Retour à Nice
- Vous devez vous identifier ou créer un compte pour écrire des commentaires

ROMAN • «DANS LA BAIE DES ANGES» DE P. MAURIES
Nice, rêve de stuc avec ses villas, ses pavillons, ses palais hétéroclites. Son air insouciant de vieille cocotte («ici mourut la belle Otéro»), son église russe, et cette autre, Saint-Barthélemy, au clocher comme une copie en réduction de la tour du Palazzo Vecchio de Florence. Patrick Mauriès, esthète épris des maniéristes (Bronzino, Parmigianino, Pontormo) au point de soutenir jadis une thèse sur eux sous la direction de Roland Barthes, Patrick Mauriès donc, avisé animateur de la belle collection Le Promeneur chez Gallimard, se penche sur son enfance niçoise. Pour une évocation subtile, traversée d’instantanés, entre rues ombreuses et pentes raides, façades passées au badigeon ocre et éclats d’azur véhéments.

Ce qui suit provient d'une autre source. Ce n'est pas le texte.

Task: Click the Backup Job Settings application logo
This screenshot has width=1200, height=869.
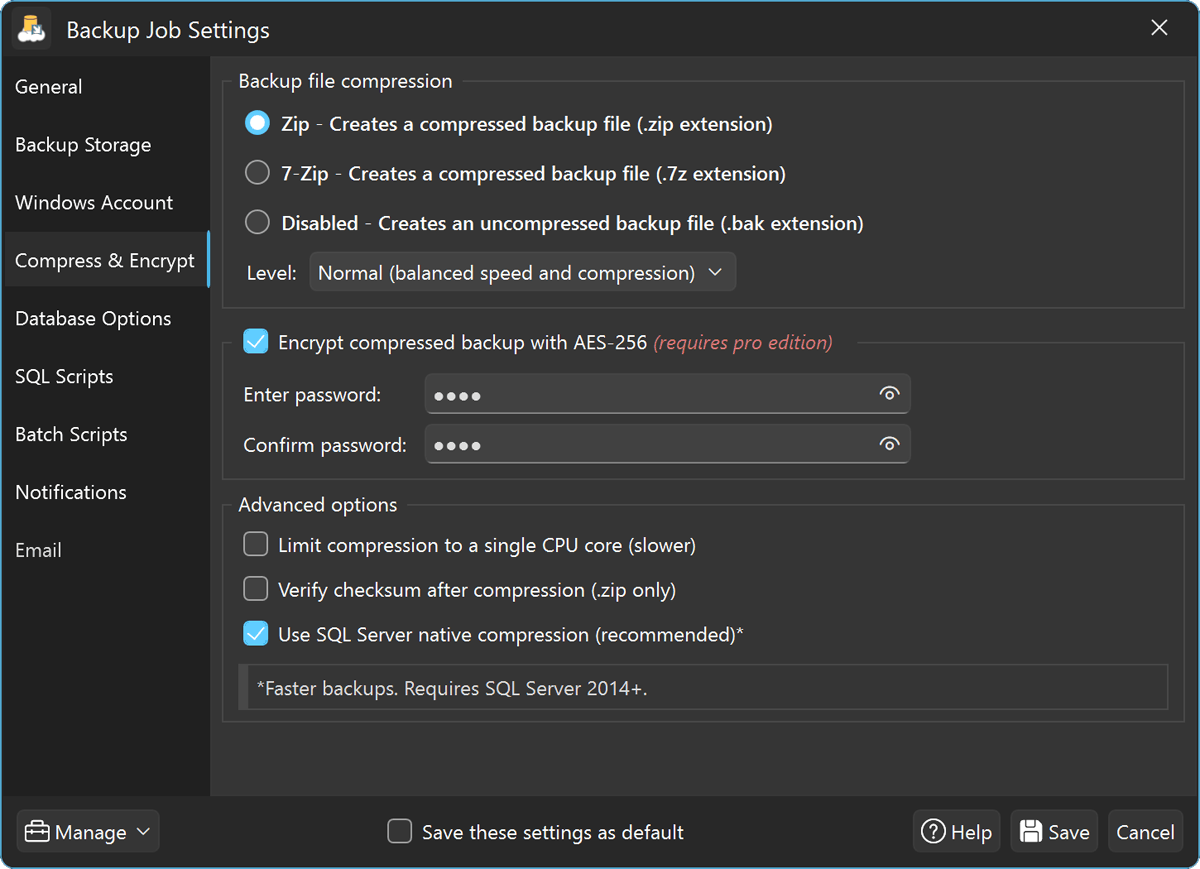Action: (x=30, y=28)
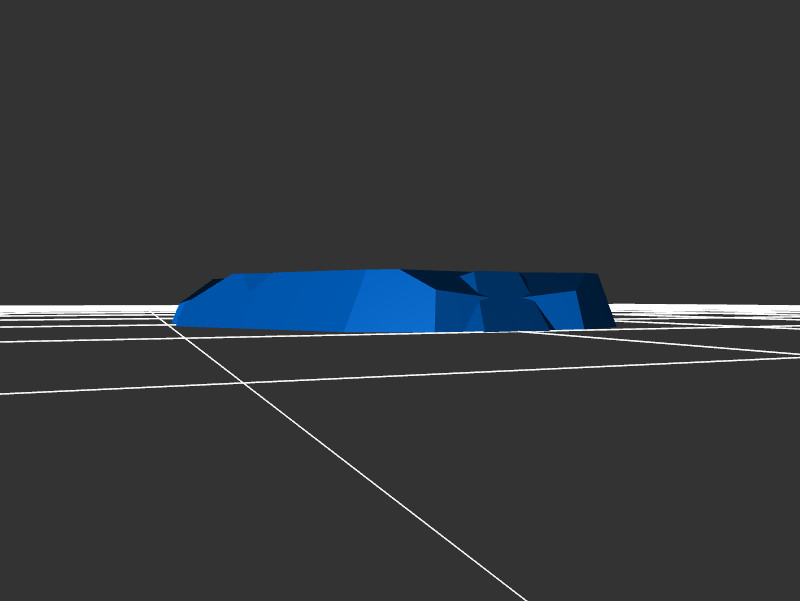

Domine dans ces pages, la figure de la mère, Blanche, belle et douce, pudique et taciturne, inlassablement courtisée dans sa jeunesse, séduite au final par les assiduités de celui qu’elle connaissait depuis l’adolescence et dont elle ne surmonta jamais, plus tard, l’épreuve de la disparition, vivant «sans se l’avouer une dépression sans fin». Un très beau portrait jusqu’au rappel du ronronnement de la machine à coudre qui lui servait à ravauder les vêtements de la famille ou à confectionner ses propres robes à partir de patrons de papier de soie. Suivent d’autres images, d’autres souvenirs plus ou moins furtifs (Mai 68 vécu en spectateur médusé) et toujours ce désir de trouver un lien entre les choses, les sensations, rassembler les débris enchanteurs de la mémoire.
PATRICK MAURIES, DANS LA BAIE DES ANGES, ED. GALLIMARD, 2012,127 PP.